ANALIZA
Andrzej Sadecki
Ośrodek Studiów Wschodnich
17 listopada Komisja Europejska zakończyła procedurę badania możliwości naruszenia przez Węgry unijnych przepisów o zamówieniach publicznych przy realizacji projektu rozbudowy elektrowni jądrowej w Paks. Przedmiotem zastrzeżeń był nieprzejrzysty sposób wyłonienia firmy mającej zrealizować inwestycję (rosyjski koncern Rosatom).

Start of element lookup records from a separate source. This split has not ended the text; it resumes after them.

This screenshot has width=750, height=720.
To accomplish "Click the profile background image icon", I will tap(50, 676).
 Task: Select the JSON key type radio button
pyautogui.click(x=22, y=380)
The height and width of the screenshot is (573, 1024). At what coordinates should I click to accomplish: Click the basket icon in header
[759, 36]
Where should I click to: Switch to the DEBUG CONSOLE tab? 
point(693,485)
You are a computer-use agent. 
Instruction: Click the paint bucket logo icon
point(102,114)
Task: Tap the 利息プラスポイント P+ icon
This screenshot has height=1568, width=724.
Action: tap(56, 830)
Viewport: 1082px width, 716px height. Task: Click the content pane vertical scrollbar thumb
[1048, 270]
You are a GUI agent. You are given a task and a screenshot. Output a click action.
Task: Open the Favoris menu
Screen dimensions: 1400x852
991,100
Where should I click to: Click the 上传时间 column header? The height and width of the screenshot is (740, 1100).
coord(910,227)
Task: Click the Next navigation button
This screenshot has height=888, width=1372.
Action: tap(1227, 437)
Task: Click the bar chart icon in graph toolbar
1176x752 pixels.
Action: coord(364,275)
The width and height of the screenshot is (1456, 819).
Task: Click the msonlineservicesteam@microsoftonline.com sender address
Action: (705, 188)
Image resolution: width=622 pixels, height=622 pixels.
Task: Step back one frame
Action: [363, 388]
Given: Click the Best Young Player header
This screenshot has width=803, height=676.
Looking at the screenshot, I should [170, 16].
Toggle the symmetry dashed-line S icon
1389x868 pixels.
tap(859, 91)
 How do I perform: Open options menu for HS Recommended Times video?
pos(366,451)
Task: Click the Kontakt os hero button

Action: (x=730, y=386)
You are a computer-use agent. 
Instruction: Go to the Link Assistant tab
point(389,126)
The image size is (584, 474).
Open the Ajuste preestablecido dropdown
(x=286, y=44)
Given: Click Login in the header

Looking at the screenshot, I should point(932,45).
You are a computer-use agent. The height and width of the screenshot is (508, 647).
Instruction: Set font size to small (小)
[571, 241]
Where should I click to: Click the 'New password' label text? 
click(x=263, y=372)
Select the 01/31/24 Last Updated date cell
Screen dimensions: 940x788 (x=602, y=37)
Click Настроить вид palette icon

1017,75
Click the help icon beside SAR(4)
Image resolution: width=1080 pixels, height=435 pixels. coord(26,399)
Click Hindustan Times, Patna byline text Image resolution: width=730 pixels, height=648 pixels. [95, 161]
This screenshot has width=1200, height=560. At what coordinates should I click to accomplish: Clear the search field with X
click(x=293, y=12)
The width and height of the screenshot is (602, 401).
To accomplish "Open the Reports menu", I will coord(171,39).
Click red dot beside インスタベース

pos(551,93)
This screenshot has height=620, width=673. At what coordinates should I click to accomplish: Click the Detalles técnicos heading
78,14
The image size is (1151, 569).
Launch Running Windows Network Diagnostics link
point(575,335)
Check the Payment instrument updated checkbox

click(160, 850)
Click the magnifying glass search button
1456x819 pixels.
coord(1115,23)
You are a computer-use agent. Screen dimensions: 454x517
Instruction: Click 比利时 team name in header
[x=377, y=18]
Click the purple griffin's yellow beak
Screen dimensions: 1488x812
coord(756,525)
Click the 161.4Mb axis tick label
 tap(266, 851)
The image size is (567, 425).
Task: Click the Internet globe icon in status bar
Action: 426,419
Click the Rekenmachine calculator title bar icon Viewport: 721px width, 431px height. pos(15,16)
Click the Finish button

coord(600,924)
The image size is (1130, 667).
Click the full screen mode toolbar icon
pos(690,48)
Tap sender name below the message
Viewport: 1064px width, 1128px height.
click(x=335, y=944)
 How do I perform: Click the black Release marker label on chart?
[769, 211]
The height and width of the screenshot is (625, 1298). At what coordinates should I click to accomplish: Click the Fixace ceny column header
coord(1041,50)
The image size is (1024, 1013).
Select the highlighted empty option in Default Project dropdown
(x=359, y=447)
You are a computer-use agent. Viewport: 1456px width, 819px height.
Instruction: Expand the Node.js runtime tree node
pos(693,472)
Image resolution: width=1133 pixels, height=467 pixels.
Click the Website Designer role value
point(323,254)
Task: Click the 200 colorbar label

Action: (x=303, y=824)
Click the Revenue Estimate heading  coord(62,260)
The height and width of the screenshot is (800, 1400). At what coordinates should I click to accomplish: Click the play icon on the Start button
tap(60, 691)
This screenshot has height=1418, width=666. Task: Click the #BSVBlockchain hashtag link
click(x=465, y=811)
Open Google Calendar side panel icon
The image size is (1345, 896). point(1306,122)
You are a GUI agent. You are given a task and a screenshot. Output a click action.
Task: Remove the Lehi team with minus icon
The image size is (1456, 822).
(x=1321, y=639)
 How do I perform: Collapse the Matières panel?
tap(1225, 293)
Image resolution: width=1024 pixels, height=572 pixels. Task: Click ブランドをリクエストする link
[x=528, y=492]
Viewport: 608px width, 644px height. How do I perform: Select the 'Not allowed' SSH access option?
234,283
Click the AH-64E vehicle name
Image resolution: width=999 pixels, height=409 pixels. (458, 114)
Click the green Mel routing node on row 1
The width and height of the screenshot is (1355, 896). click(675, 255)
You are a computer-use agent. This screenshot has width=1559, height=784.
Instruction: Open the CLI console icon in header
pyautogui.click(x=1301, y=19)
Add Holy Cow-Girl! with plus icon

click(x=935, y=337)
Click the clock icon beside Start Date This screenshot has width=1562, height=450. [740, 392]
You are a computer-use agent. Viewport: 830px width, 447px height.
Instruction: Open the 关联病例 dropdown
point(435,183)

Ostatecznie jednak KE przyjęła węgierską argumentację, zgodnie z którą w przypadku EJ Paks, ze „względów technicznych i bezpieczeństwa”, kryteria spełniała tylko jedna firma, co uzasadnia wyłączenie z unijnego prawa o zamówieniach publicznych. Jednocześnie KE zobowiązała Węgry do przeprowadzenia w sposób transparentny i zgodny z przepisami UE przetargów na wszelkie prace niezwiązane z budową reaktora (ok. 55% wartości inwestycji). Zastosowanie wyłączenia z unijnego prawa w przypadku EJ Paks skrytykował japoński koncern Westinghouse, który również był zainteresowany tą inwestycją. W 2014 roku Węgry zawarły z Rosją umowę międzyrządową, a następnie kontrakt z koncernem Rosatom na budowę dwóch bloków jądrowych elektrowni w Paks (2400 MW). Inwestycja ma zostać w 80% (ok. 10 mld euro) sfinansowana z kredytu udzielonego przez rosyjski państwowy Wnieszekonombank.
Komentarz
- Decyzja KE usuwa jedną z barier na drodze do realizacji węgiersko-rosyjskiego projektu, jednak nie oznacza jeszcze zielonego światła dla rozbudowy EJ Paks. Komisja równolegle bada, czy formuła finansowa inwestycji nie stanowi nielegalnej pomocy państwa. Na Węgrzech postępują prace przygotowawcze do projektu (we wrześniu br. wydano zgody środowiskowe), rozpoczęcie budowy zgodnie z planem w 2018 roku jest jednak mało prawdopodobne.